Recent advances in visual decoding have demonstrated the feasibility of classifying and reconstructing perceived images from evoked brain activity (check our work on reconstruction of 20 image classes from the visually evoked brain activity measured by a portable, 8 channel EEG here).
However, human perception is inherently shaped by the ability to process three-dimensional (3D) visual information, a fundamental yet underexplored aspect in neuroimaging research. In this work, we introduce MindSpace3D, the first EEG dataset recorded in a virtual reality (VR) environment, designed to investigate the neural mechanisms underlying 3D visual perception. MindSpace3D captures 64-channel EEG responses from 24 subjects viewing 3D objects across six distinct categories, presented as rotating video sequences, facilitating an investigation into the neural mechanisms underlying stereoscopic depth processing and object recognition.

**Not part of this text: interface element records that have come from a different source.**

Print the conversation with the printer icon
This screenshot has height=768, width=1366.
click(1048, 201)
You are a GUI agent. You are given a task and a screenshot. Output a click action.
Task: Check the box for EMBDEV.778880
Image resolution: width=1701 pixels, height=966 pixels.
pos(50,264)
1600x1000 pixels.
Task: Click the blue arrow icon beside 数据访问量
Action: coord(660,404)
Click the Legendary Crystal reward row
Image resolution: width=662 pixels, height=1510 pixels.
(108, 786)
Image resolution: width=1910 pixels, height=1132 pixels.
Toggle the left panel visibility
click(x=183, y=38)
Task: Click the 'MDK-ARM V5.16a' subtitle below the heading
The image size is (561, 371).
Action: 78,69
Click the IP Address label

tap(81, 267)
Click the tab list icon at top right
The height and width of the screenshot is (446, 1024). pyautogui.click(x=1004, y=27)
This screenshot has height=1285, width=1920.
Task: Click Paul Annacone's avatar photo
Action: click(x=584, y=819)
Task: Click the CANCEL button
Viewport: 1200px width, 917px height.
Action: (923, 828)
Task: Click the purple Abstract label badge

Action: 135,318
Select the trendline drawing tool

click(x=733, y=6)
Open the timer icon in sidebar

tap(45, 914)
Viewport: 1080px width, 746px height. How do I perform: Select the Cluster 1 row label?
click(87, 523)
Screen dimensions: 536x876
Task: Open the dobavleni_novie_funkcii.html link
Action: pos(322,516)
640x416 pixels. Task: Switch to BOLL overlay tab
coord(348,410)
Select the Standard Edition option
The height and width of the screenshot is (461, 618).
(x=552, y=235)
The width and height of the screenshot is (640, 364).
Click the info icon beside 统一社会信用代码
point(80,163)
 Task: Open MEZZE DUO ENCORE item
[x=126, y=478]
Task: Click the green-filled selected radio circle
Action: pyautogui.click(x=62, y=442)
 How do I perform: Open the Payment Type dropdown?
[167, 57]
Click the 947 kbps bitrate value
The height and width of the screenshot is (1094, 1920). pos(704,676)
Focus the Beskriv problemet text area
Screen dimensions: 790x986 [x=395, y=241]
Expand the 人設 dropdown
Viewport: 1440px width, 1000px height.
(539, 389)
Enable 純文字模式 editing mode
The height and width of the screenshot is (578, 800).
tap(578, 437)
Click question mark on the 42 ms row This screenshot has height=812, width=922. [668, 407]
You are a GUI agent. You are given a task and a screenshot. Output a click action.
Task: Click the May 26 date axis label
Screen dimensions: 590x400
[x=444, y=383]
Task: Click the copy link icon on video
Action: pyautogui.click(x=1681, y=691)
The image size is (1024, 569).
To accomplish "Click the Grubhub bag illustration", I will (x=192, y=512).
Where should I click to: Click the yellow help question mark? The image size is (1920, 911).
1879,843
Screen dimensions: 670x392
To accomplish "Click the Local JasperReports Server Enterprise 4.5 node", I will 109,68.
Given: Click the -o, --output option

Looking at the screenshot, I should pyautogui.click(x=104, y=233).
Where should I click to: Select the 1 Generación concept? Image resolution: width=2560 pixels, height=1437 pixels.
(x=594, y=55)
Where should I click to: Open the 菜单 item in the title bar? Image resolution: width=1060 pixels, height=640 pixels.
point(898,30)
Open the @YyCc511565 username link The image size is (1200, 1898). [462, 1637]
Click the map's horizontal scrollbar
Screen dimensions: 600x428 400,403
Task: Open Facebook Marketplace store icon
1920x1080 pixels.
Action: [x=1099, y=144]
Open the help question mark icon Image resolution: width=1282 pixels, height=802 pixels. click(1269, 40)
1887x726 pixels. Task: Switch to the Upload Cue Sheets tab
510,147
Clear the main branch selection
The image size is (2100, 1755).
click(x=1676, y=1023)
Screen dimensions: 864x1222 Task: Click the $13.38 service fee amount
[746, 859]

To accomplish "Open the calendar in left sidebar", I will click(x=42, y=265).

To enable multiview 3D reconstruction from non-invasive EEG signals, we propose a novel three-stage decoding pipeline. First, EEGNet-based feature extraction is employed to process non-stationary EEG signals, leveraging depthwise separable convolutions to extract spectral and temporal dynamics. Second, a pre-trained conditional Latent Diffusion Model (LDM) generates multi-view image representations from extracted EEG features, integrating cross-attention mechanisms to align neural embeddings with latent space representations. Finally, a Neural Radiance Fields (NeRF)-based 3D reconstruction framework synthesizes volumetric object representations by leveraging multi-view image priors, enabling high-fidelity 3D shape generation directly from neural signals.
This work represents the first attempt to reconstruct dynamic multiview 3D structures from EEG, providing new insights into the neural encoding of depth perception and object recognition. While challenges remain in refining reconstruction fidelity and achieving real-time processing, our results highlight the potential of EEG-driven 3D object reconstruction for applications in brain-computer interfaces (BCIs), computational neuroscience, and immersive neuroadaptive systems.